Le sénateur Bacon: Face aux pressions libre-échangistes et le phénomène de convergence qui bouleversera probablement le monde de l'audiovisuel, les gouvernements peuvent-ils encore élaborer des stratégies efficaces pour encourager la production cinématographique?

M. Thiec: D'abord je crois qu'il y a deux niveaux que l'on doit considerer. On va rouvrir les négociations commerciales internationales dans le cadre de l'OMC l'année prochaine. Il faudrait sortir de l'engrenage dans lequel on est à l'OMC. À l'OMC on traite l'audiovisuel comme un service. On traite les services comme les biens comme dans le traité de 1948 du GATT, qui portait sur les marchandises qui visait, à l'époque, à créer une libéralisation tarifaire sur les biens industriels, ce qui était à mon sens une bonne chose. Par une sorte de pirouette, on est un service et après on traite les services comme des biens. On se met dans un engrenage qui ne nous facilitera pas la vie, puisque le bout de l'engrenage, c'est d'arriver à une libéralisation totale à l'accès au secteur des services dans tous les pays ce qui ne peut profiter qu'aux fournisseurs les plus puissants sur ce type de marché. Vous savez très bien qui ils sont. Très peu de pays ont pris l'engagement de libéralisation du service audiovisuel car la plupart des pays anglophones ne veulent pas avoir à subir cette libéralisation à outrance.

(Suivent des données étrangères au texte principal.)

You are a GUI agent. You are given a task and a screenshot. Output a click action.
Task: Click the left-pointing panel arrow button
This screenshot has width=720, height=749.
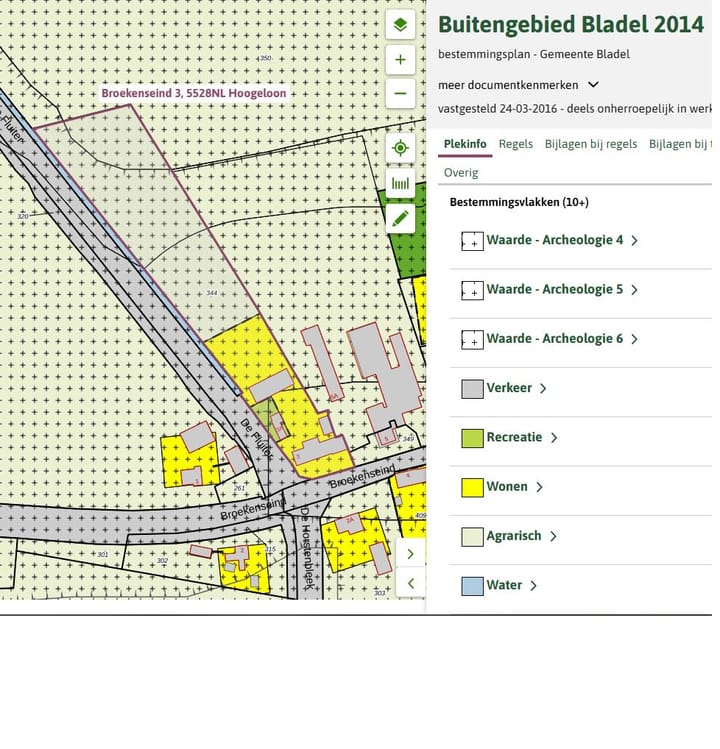[410, 583]
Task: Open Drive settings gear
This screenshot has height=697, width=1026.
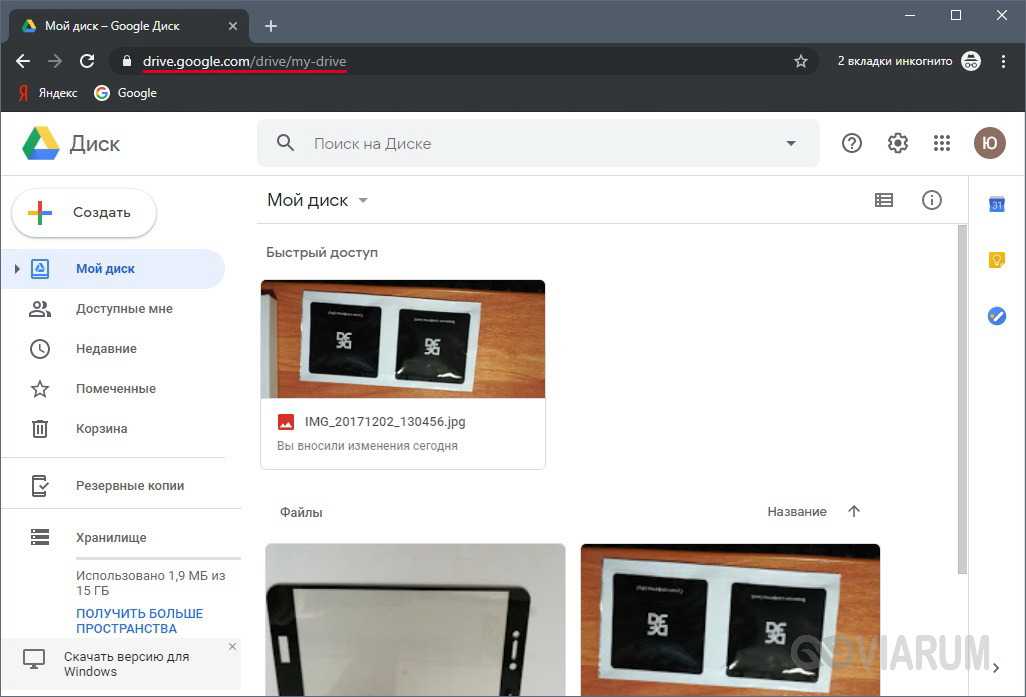Action: [x=897, y=144]
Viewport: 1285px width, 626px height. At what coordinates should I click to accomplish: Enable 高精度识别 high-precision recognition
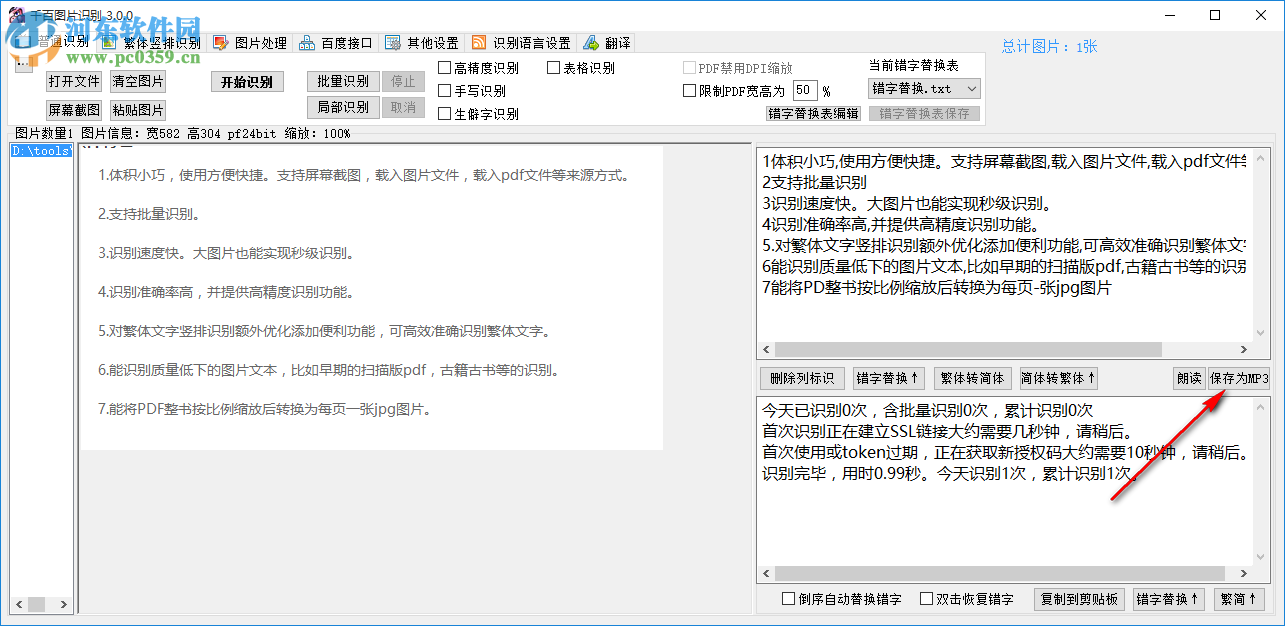442,67
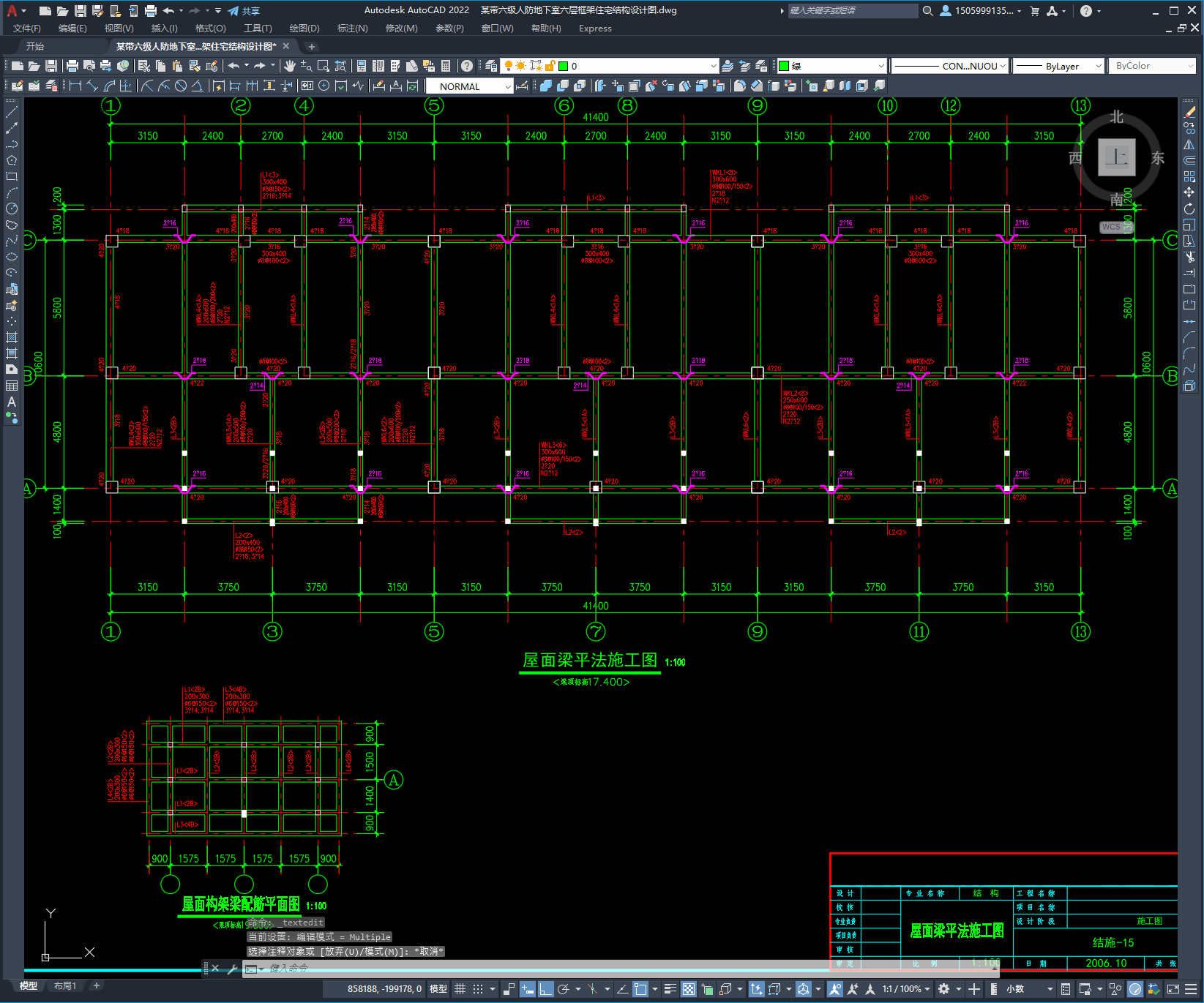Toggle ortho mode in status bar
1204x1003 pixels.
pyautogui.click(x=546, y=989)
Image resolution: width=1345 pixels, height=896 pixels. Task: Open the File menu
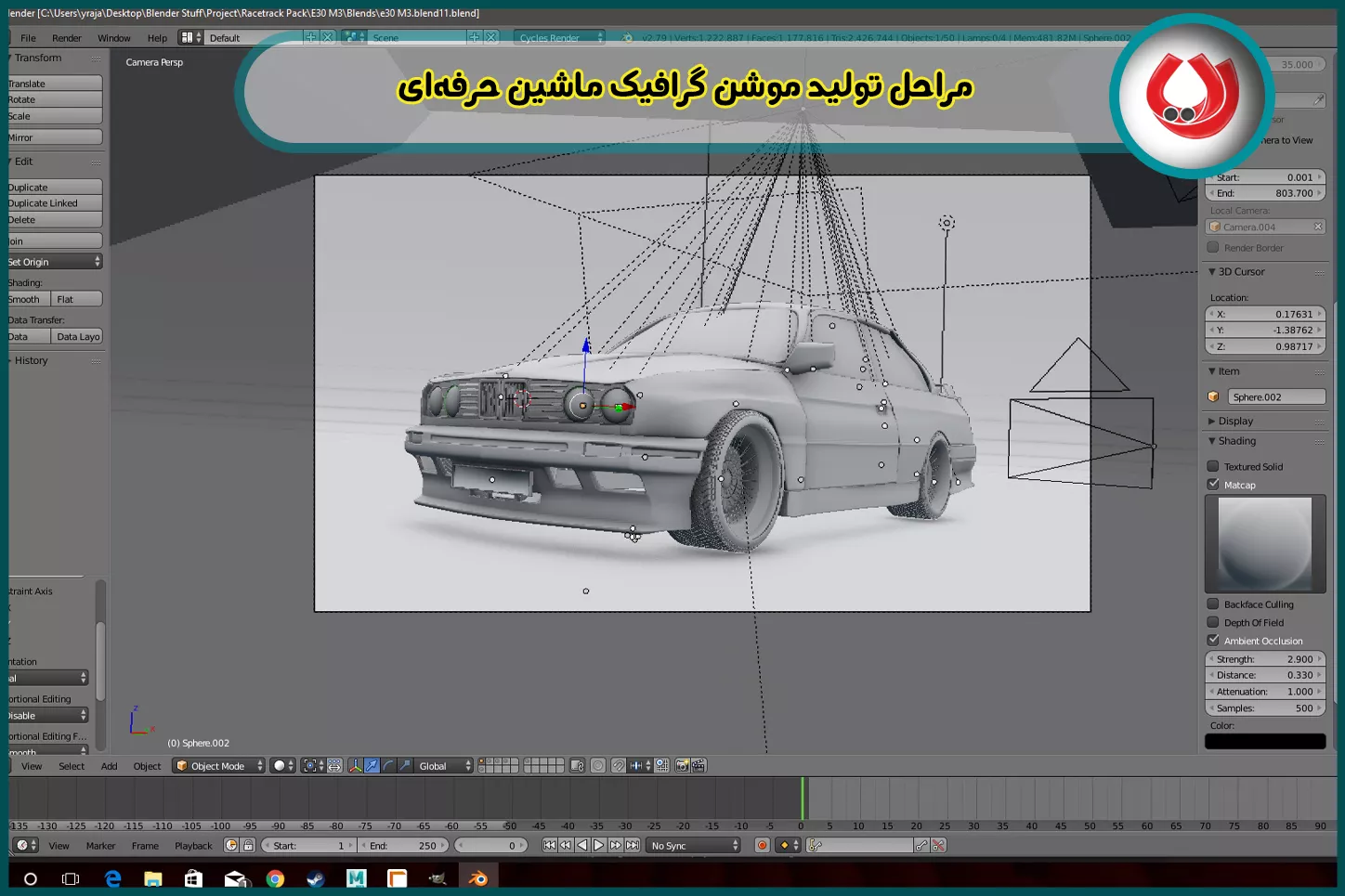[x=28, y=38]
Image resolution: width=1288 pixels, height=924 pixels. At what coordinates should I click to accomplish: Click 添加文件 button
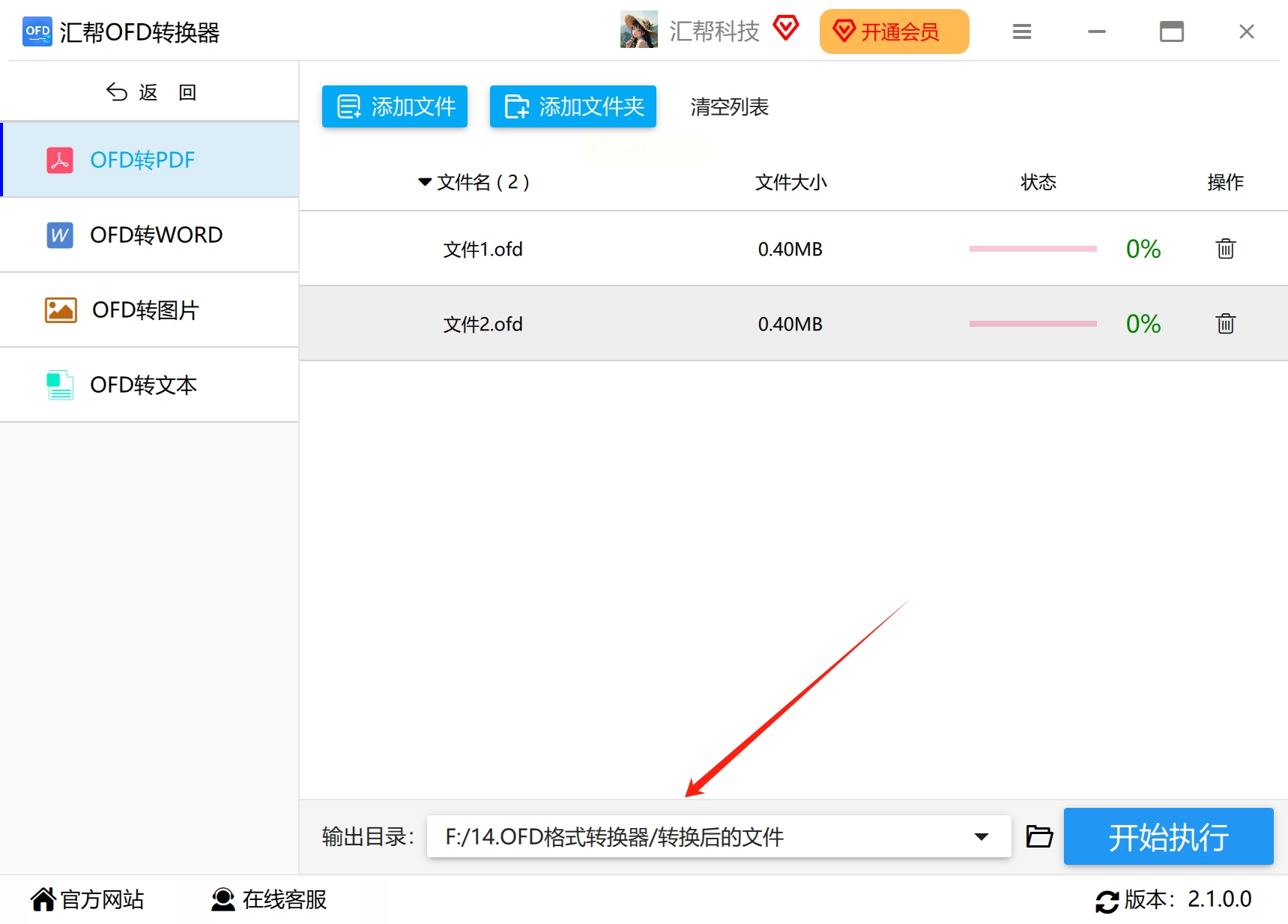(395, 106)
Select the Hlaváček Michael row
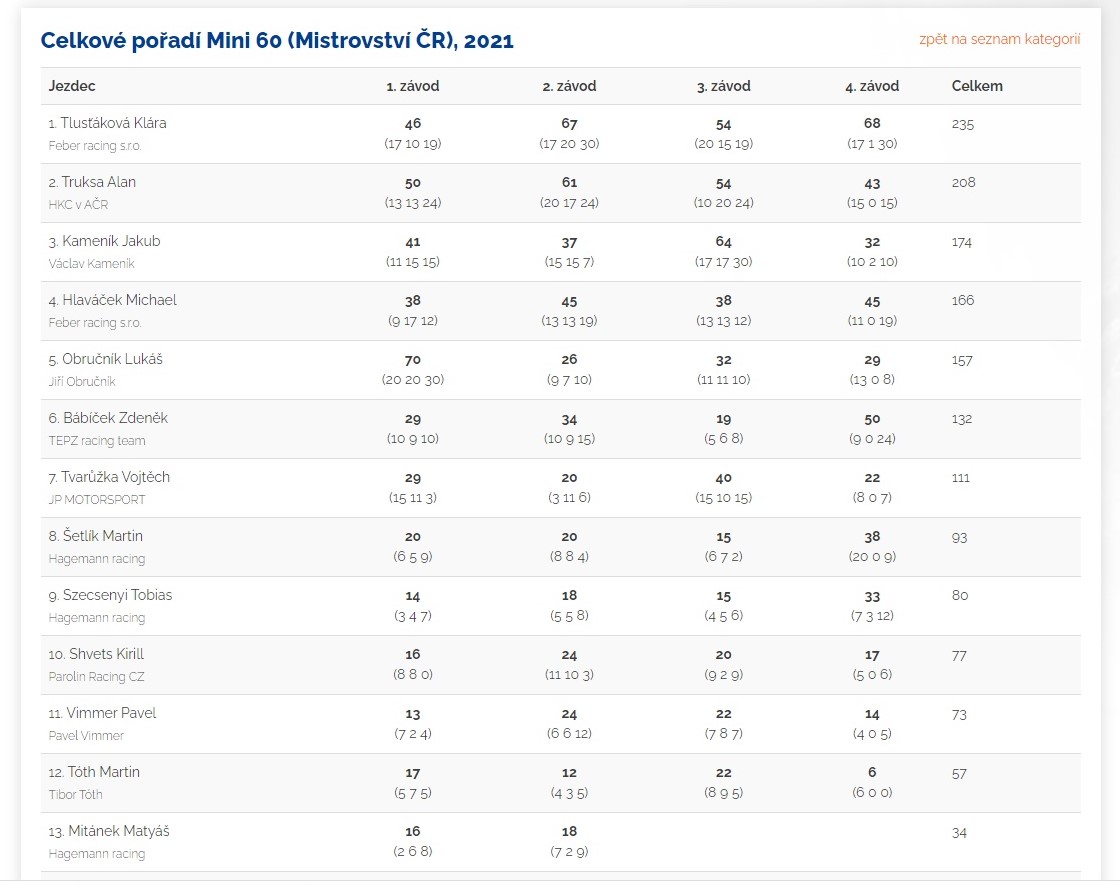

Ce sera la première bataille. Il va sans doute y avoir une enceinte commerce électronique qui va s'ouvrir au sein de l'OMC. Pour l'instant, il n'y a pas de textes substantiels sur ce que sont les négociations sur le commerce électronique dans le cadre de l'OMC. Je pense qu'il y aura une enceinte sur ce thème. Qu'est-ce que l'on demandera dans cette enceinte? Ce sera une libéralisation absolue, c'est-à-dire la renonciation totale des États à partir de l'OMC - la quasi-totalité du monde - à garder une forme d'autonomie visant à réglementer, organiser et stimuler les contenus sur ce genre de réseau.

Je ne vois pas techniquement pourquoi on ne doit pas taxer le réseau pour créer des fonds de soutient destinés à générer la création, la production de nouveaux contenus qui puissent aller sur ce réseau. Je crois que le premier obstacle serait d'accepter une négociation commerciale électronique et d'accepter de s'engager à une libéralisation totale, inconditionnelle de ce genre de pratique. À ce moment, vous vous liez les mains. Vous ne pourriez plus travailler par cette arme de la taxation qui permet de recréer des équilibres surtout dans un secteur aussi inégal que celui des industries de contenu.

Le sénateur Bacon: Est-ce qu'il serait souhaitable que les politiques nationales d'aide à la production cinématographique des pays membres soient remplacés par une stratégie européenne? Est-ce que cela serait plus facile?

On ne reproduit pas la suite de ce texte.